2. Impossibility of Performance

In the event a lease is silent as to force majeure, a party should begin to assess the applicability of common law doctrines to excuse its nonperformance.  One common law doctrine often put forth by parties to excuse nonperformance is the doctrine of “impossibility of performance.”  To have a viable claim under this doctrine, the affected party must show that the performance of the lease is rendered objectively impossible as a result of an unforeseeable event, and that such event was not the fault of the affected party.1   Further, the non-occurrence of the event must have been a basic assumption of the lease agreement.

This doctrine has historically been applied on a limited basis by the courts.  Only in extreme circumstances, such as the destruction of the subject matter of a contract by an “act of God” or where government laws made performance under an agreement objectively impossible, have courts found the doctrine to apply.  That being said, as the pandemic continues and more tenants and landlords fail to meet their leasehold obligations as a result, we anticipate that courts may allow affected parties to more freely avail themselves to the protections afforded under the doctrine of impossibility, which could include being excused from the obligation to pay rent.

3. Frustration of Purpose

If a force majeure provision is not present in a lease, and the specific facts at hand do not support the applicability of the doctrine of impossibility of performance, then a party may consider the common law doctrine of “frustration of purpose” when seeking to excuse its nonperformance.  Unlike force majeure and the doctrine of impossibility, this doctrine analyzes whether a qualifying event obviated the principal purpose of an agreement, rather than whether the partieswere able to perform their obligations as a result of the event.  To properly invoke this doctrine, a party must show that the qualifying event was reasonably unforeseen at the time the contract was formed and that the event substantially frustrated the principal purpose for which the agreement was entered into for.

Similar to the doctrine of impossibility, courts have applied this doctrine narrowly over the years.  This is due to the high bar needed to demonstrate that the frustrated purpose of the agreement was, in fact, the principal purpose behind its creation and execution.  That being said, this standard of review may be relaxed by the courts in light of the COVID-19 pandemic and the mandatory closure of businesses across the United States.

Market Trends and Looking Ahead

Much like the public health landscape, the commercial real estate landscape continues to change almost daily.  Some jurisdictions have elected to place a temporary moratorium on eviction proceedings against commercial and residential tenants, and landlords throughout the country are considering entering into forbearance or similar rent relief agreements with their tenants for the coming months.  How a landlord and tenant navigate these unchartered waters will largely depend on the relationship between the two, the express terms of their lease, and how each court system elects to apply the legal doctrines discussed in this article.

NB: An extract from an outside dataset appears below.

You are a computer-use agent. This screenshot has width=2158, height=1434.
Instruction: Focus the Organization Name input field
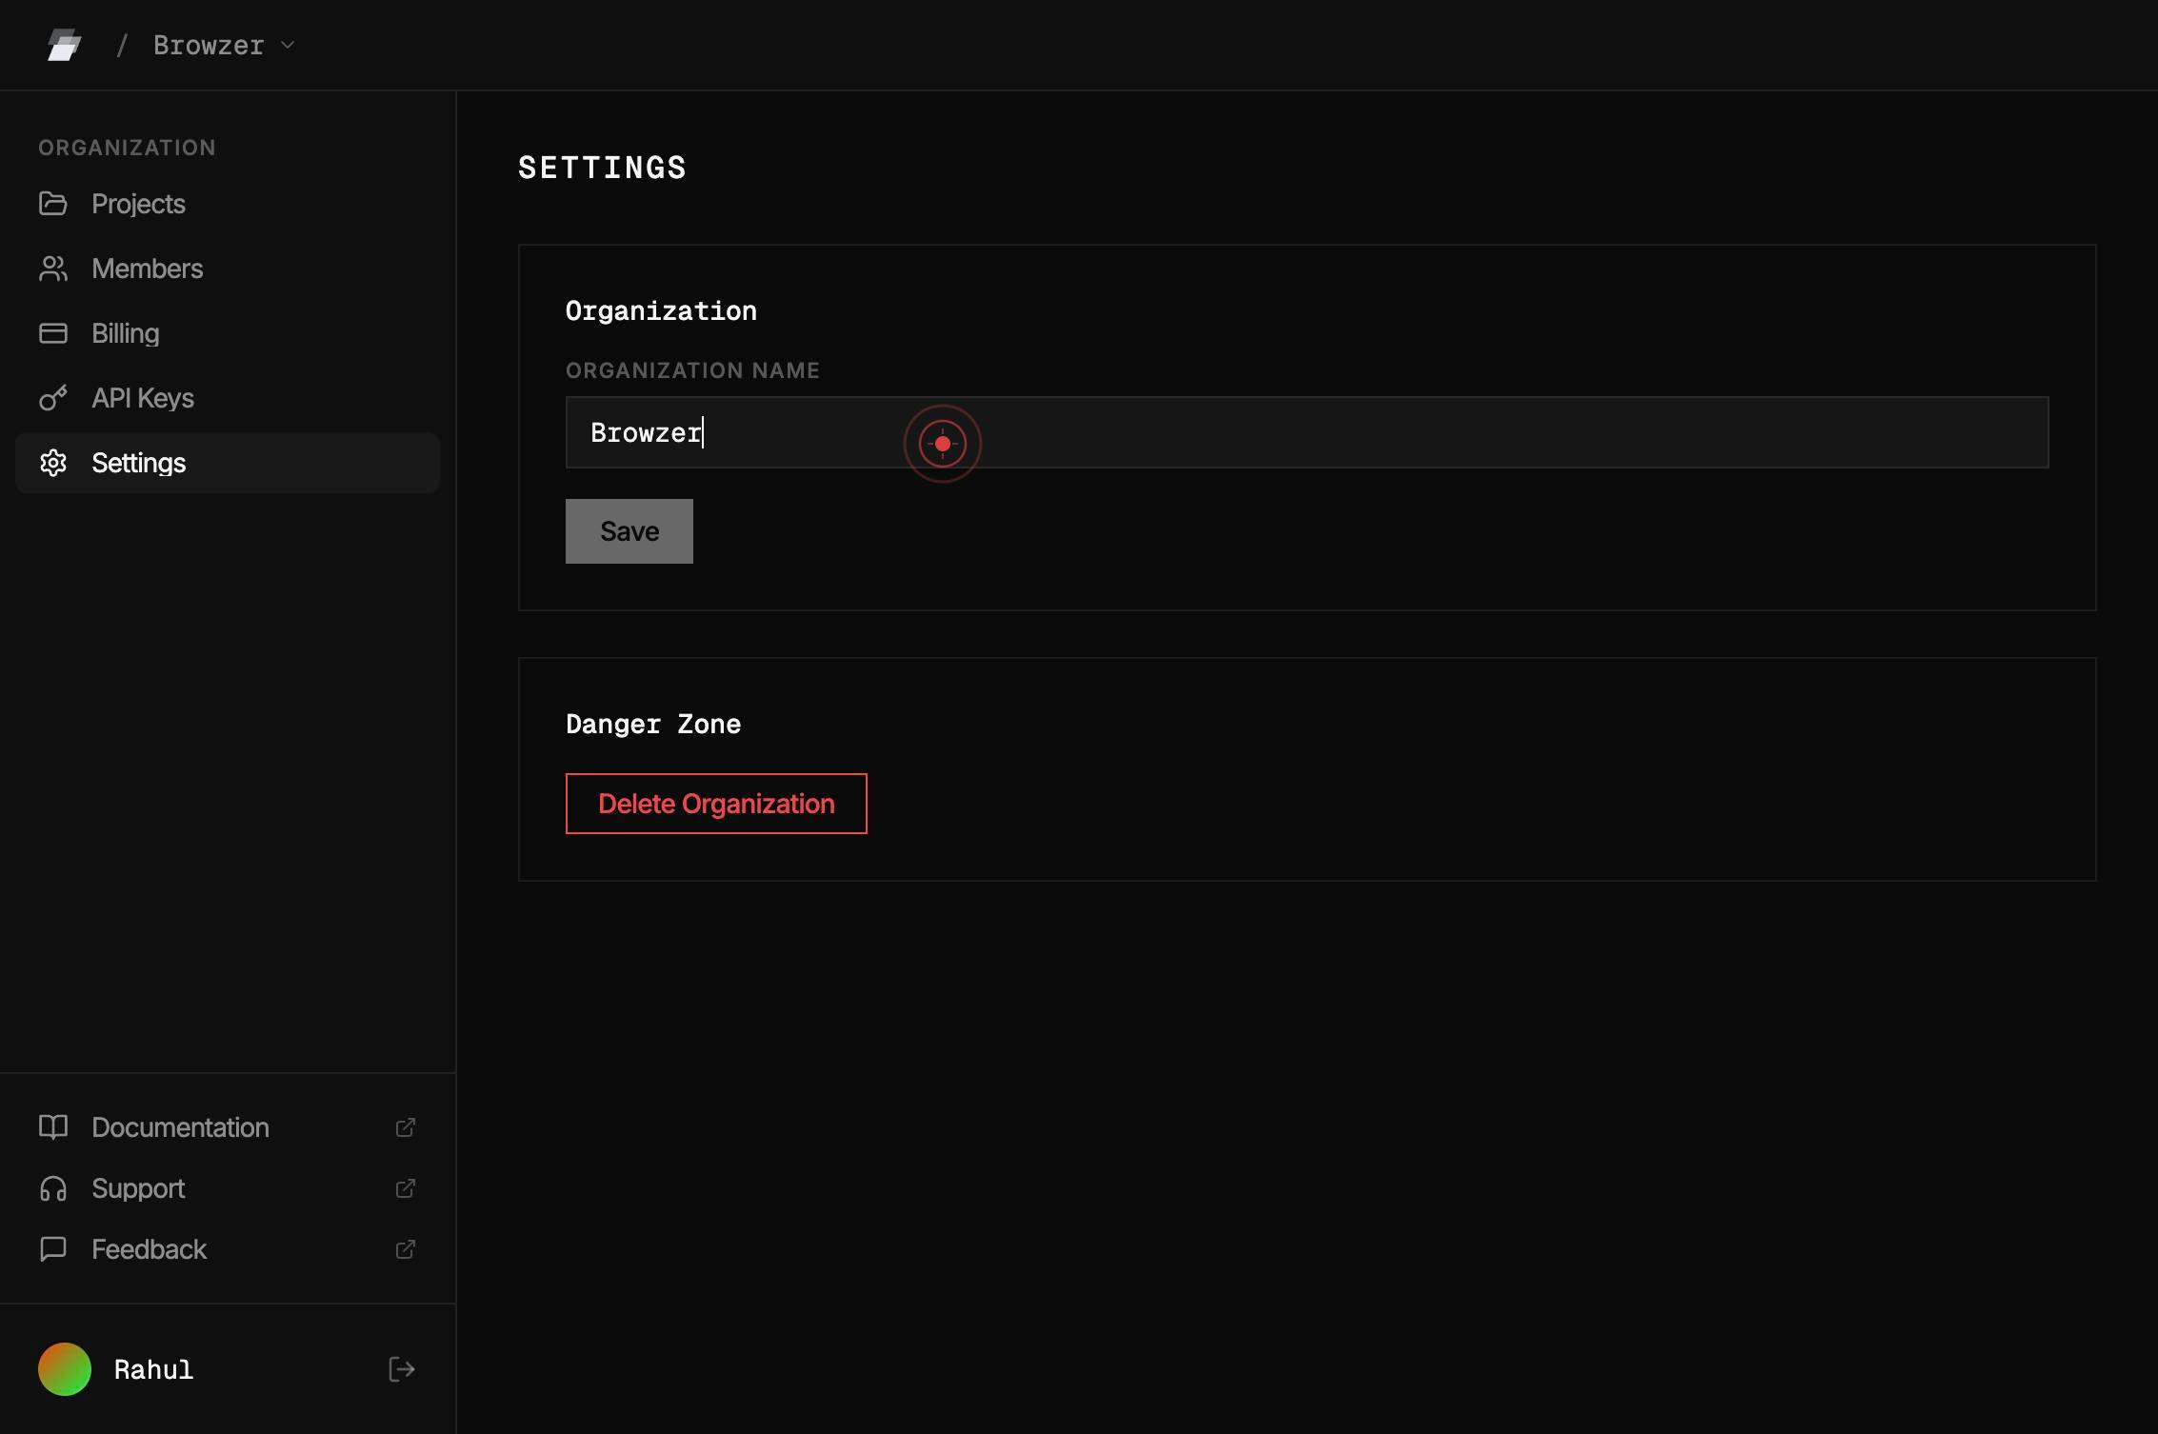point(1307,432)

In these uncertain times, we will continue to monitor the impacts of COVID-19 on the real estate sector and provide further updates with guidance on any new legal or business developments.

Footnote

1. Some jurisdictions excuse performance where it would be deemed impracticable, as opposed to impossible.

The content of this article is intended to provide a general guide to the subject matter. Specialist advice should be sought about your specific circumstances.